近年発生の頻度が増えているものは水を流すとタンクの下から水が漏れるというものです。それも結構な量が出てくることがあります。これはトイレタンクのフタの部分に水を出す手洗器というものが設置されているトイレで起こるもので、陶器のタンクの中に樹脂製のタンクがもう一つある造りのものです。フタの上から水が注がれ、陶器タンク内の樹脂製タンクに水が落ちる時の飛散防止のための清流パッキンという部品があります。円形のスポンジのようなものです。これがタンク蓋の裏に貼り付けられているのですが経年により脱落して樹脂製タンクの水の入り口を塞いでしまいます。樹脂製タンクの上から溢れた水が陶器タンクの中に溢れてしまうと、この陶器タンクは水を溜める機能がないため殆どが陶器タンク外へ排出されます。取り除くだけで使用可能な状態になりますが各メーカーの取替部品への交換をお勧めします。

他、極稀にタンクフタの手洗器に水を供給するホースに穴が開き、タンク外に水が飛び出すことがあります。

トイレまわりの水漏れは他に思いつきません。

あとは水が出ないという事案も多いです。

断水作業後にトイレだけ水が出なくなったという依頼です。これは断水作業中室内の水を使うことによって水道管内のサビや汚れが流れてきてしまう事によって発生します。トイレタンクに接続されている給水管のタンク付近にストレーナーというゴミを取り除く網が設置されていると、ここにサビや汚れが溜まり水がトイレ内に流れなくなってしまいます。ストレーナーを洗えば改善することが多いのですが、稀にボールタップに汚れが詰まり交換が必要となる場合があります。先日自宅で給水管の取り回しを変更した際に塩ビ管用の接着剤を付けすぎていたようでトイレのボールタップ入口の消音器を固まった接着剤が詰まっていました。

他、タンクの上にある手洗器から水が出なくなりタンクに水が貯まるまでの時間が長くなったという事案もあります。数回に1回は正常になる場合もありまして、全く使用できないわけではないので修理依頼をためらいがちになるそうです。これはダイヤフラムというボールタップの内部部品の劣化によって発生します。

トイレの水が流せなくなったという事案もあります。
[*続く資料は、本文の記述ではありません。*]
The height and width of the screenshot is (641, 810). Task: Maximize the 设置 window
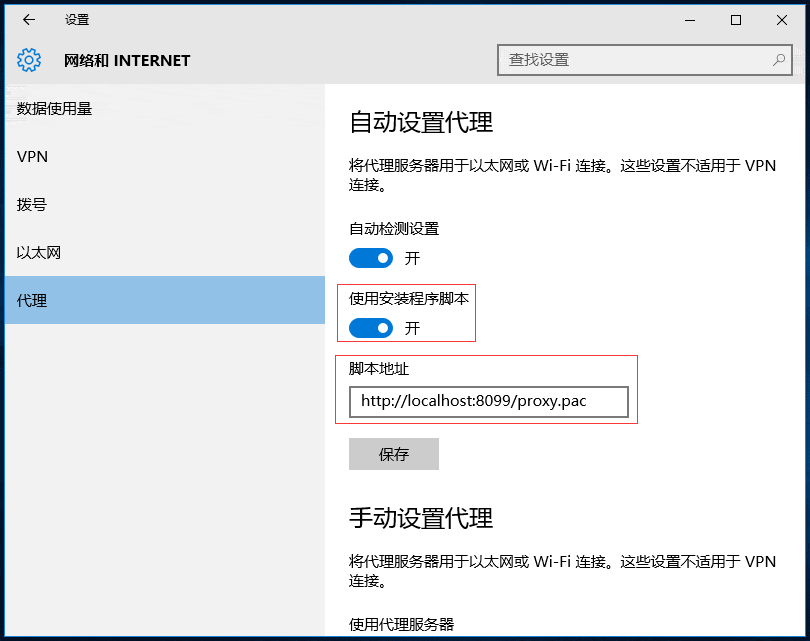pos(736,20)
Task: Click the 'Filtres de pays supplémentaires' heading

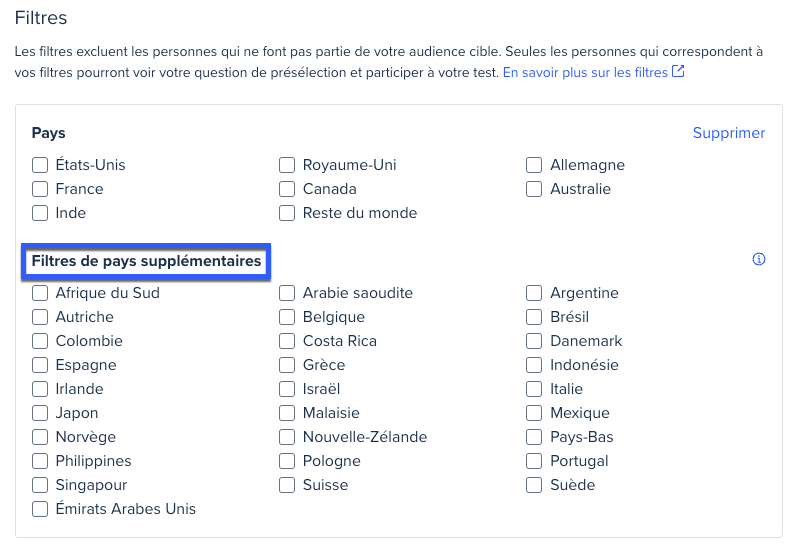Action: tap(146, 261)
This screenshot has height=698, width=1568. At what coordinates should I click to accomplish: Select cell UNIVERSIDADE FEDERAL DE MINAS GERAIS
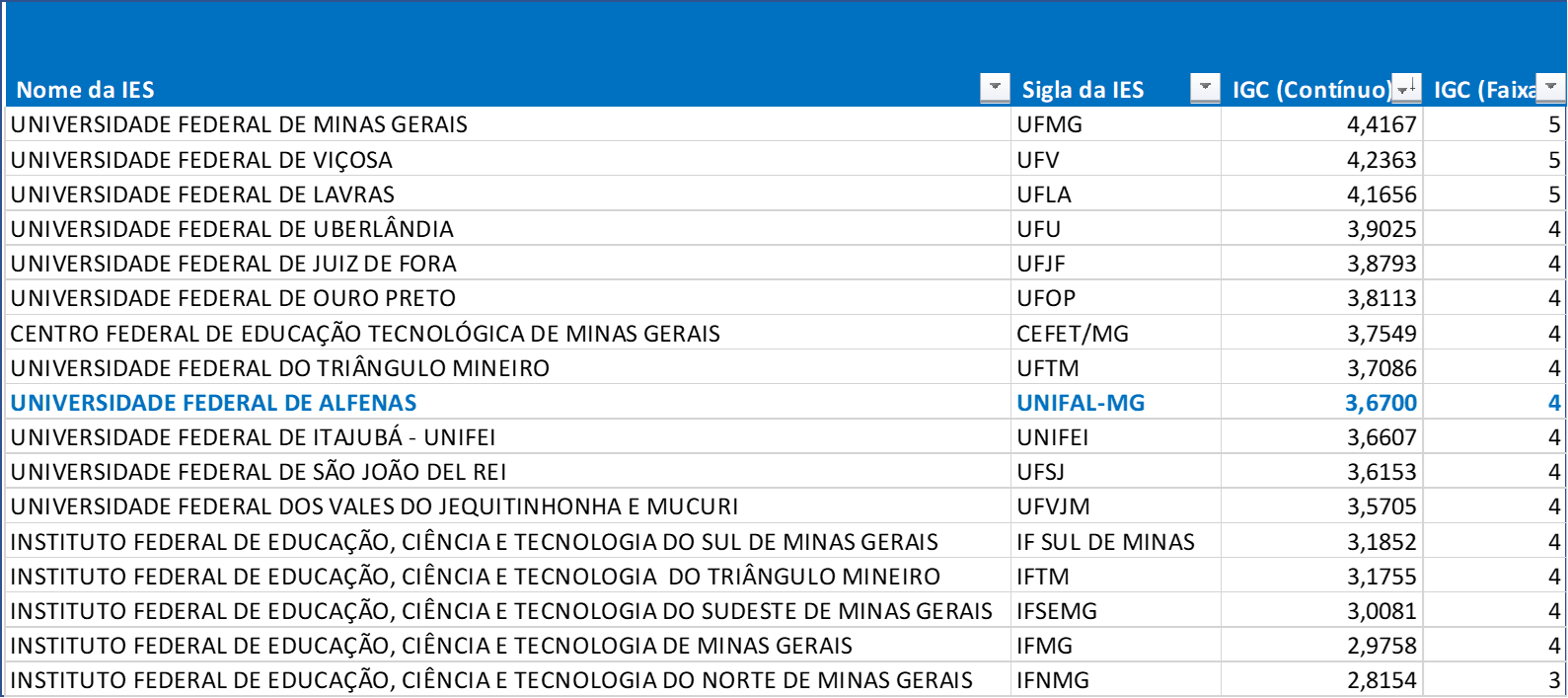pos(508,124)
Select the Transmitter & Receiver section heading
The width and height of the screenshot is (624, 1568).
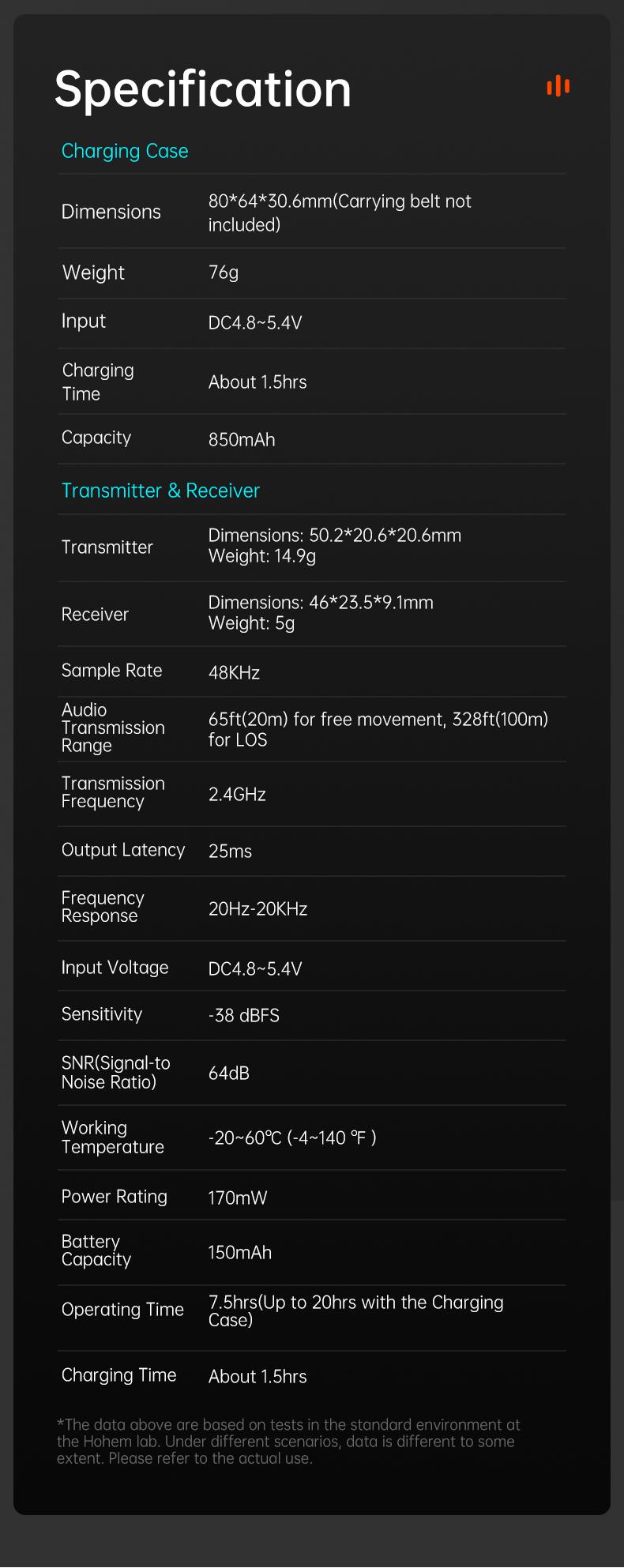coord(160,491)
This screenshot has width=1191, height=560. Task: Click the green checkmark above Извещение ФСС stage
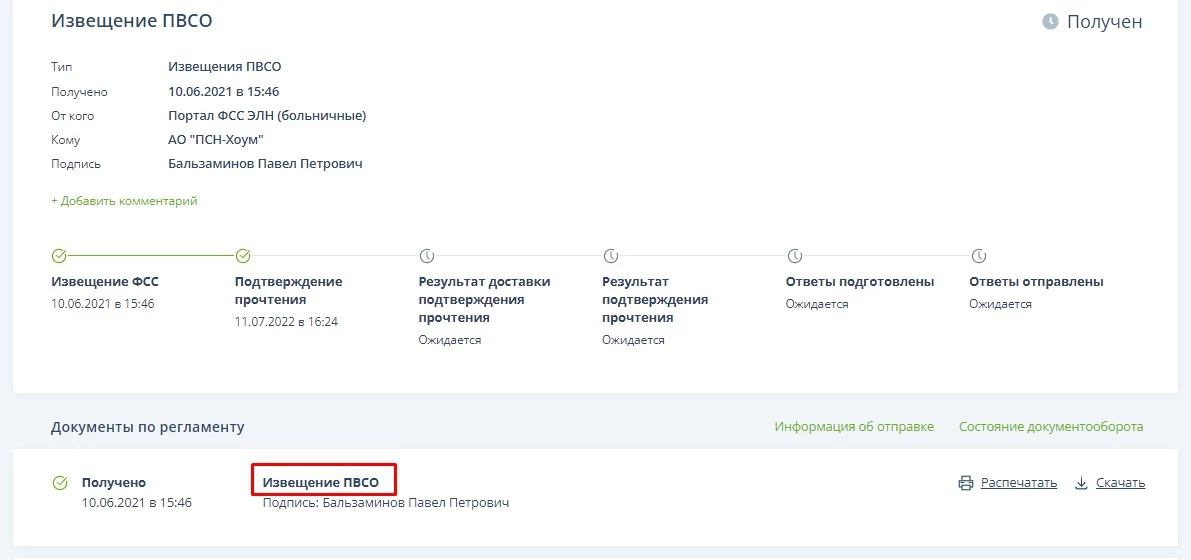[x=59, y=256]
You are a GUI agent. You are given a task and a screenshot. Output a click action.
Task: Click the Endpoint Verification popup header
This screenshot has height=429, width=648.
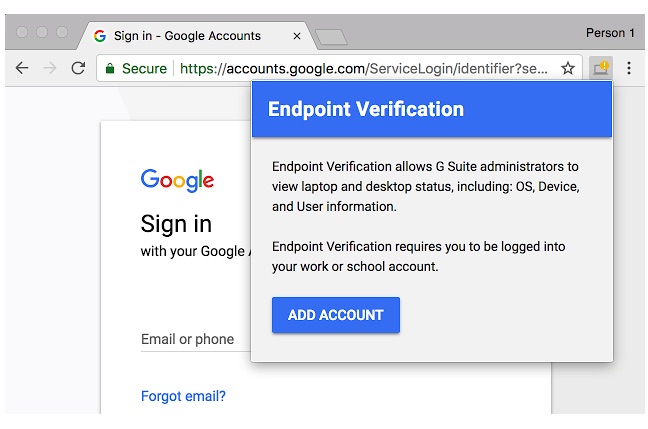click(x=432, y=109)
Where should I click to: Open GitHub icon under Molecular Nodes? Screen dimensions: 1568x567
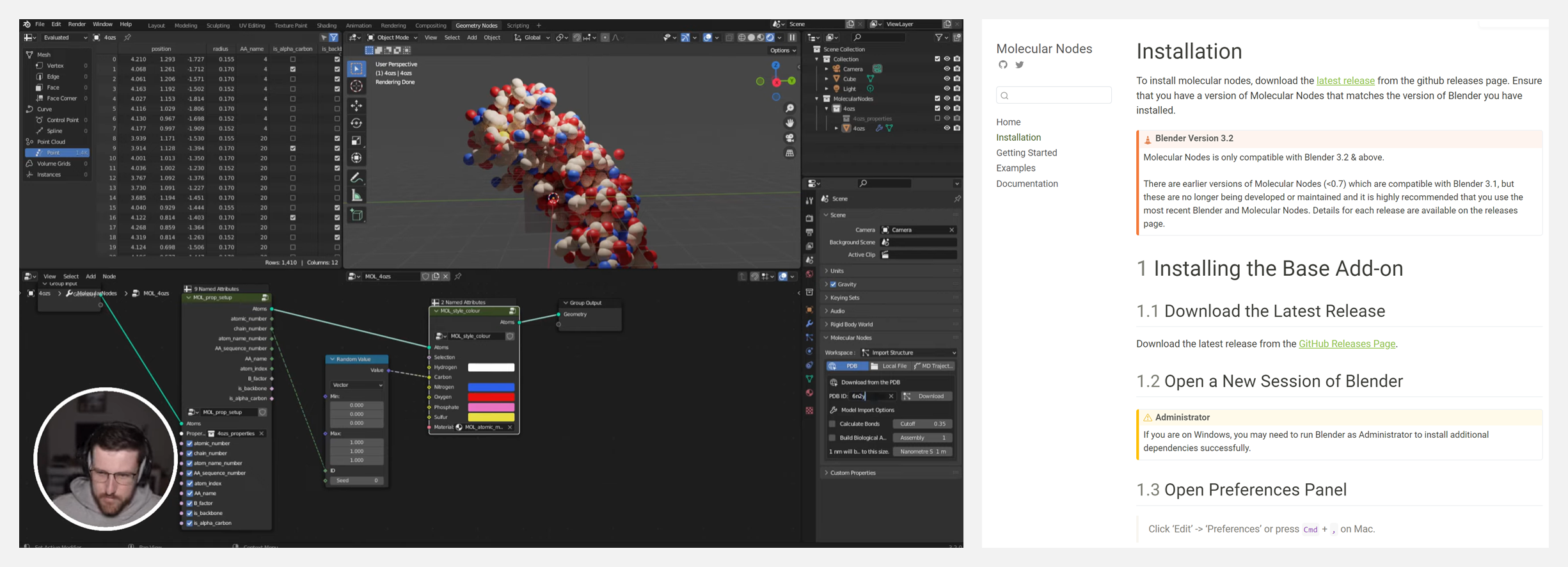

タンクの水を流すときに操作するハンドル本体が破損していたり、ハンドルとフロート弁を連結するチェーンが切れていたり。

トイレの水に関することはこのくらいです。

何れにせよ早めの修繕が精神衛生上宜しいかと存じます。メーカーとトイレタンクや便器の品番が本体側面やタンク前面や側面に記載されていることが多いので、修理依頼をする際は確認して依頼先に伝えると修繕が比較的速やかに行われると思います。

トイレが詰まったという依頼も多いのですが、排水管関係の事を記事にするときに。